_About this task_
Your reply must hold the lines from the one containing "Given: Select TEMPERATURE under Ep 1 sensor" to the end of the entries, copied exactly, with pictures excluded.

_Collected data_
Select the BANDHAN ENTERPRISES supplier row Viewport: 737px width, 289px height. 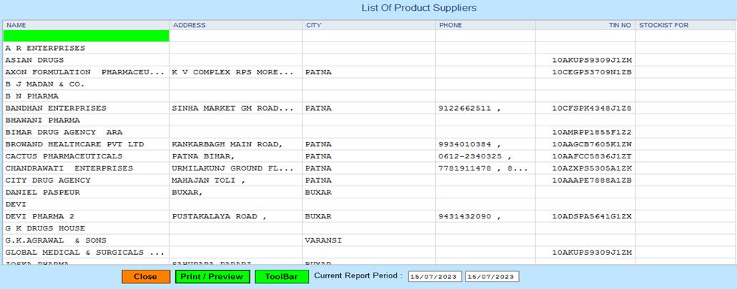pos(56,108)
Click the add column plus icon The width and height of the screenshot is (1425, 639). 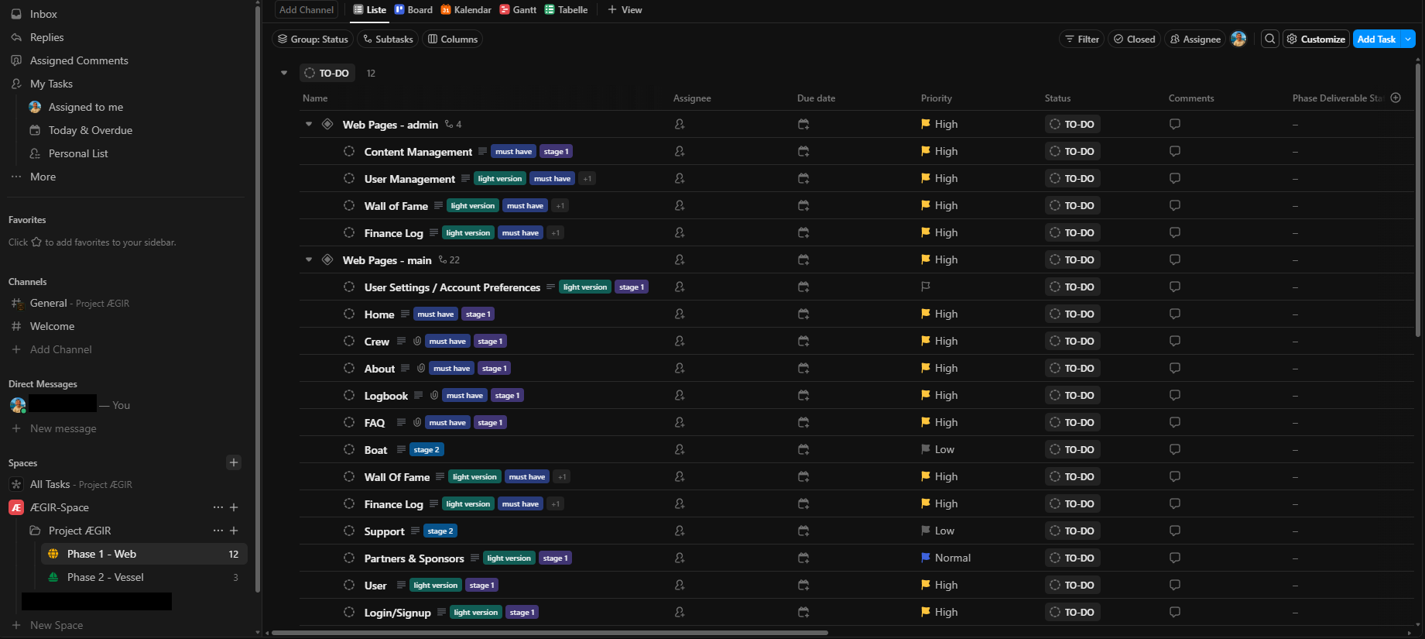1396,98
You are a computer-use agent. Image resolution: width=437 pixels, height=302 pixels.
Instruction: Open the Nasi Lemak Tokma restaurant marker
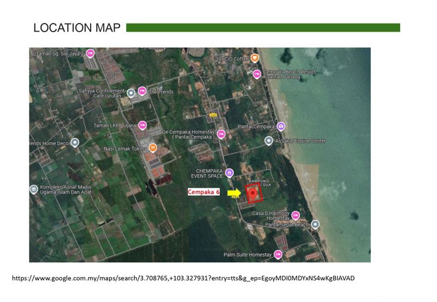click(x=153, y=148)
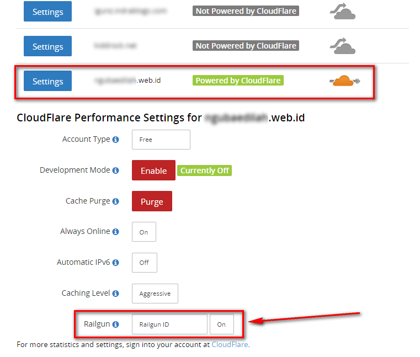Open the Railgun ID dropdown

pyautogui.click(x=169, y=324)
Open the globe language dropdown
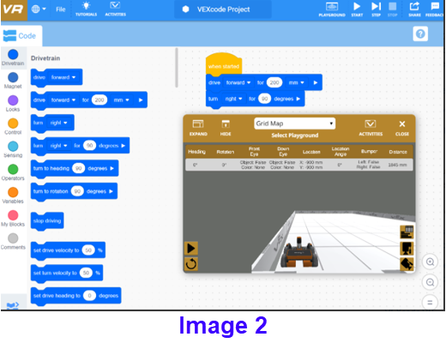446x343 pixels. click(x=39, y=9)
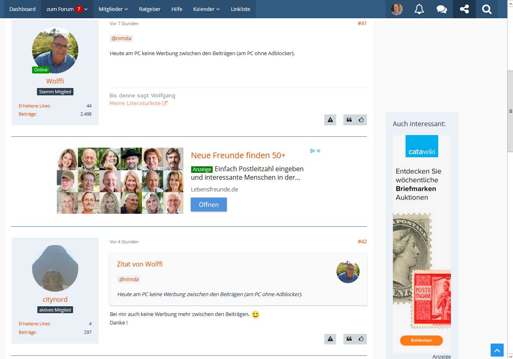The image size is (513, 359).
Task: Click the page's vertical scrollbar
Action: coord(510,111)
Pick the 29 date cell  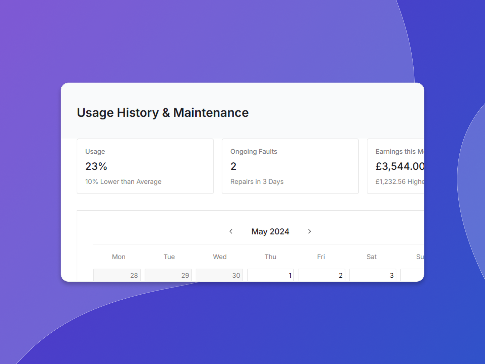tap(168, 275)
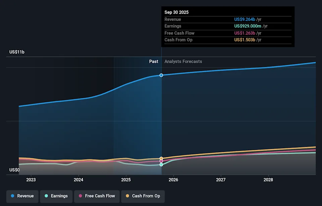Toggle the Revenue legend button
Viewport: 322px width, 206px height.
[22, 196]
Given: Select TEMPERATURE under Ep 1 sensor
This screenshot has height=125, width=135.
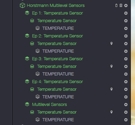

_Result below_
Given: Select TEMPERATURE under Ep 1 sensor
This screenshot has height=125, width=135.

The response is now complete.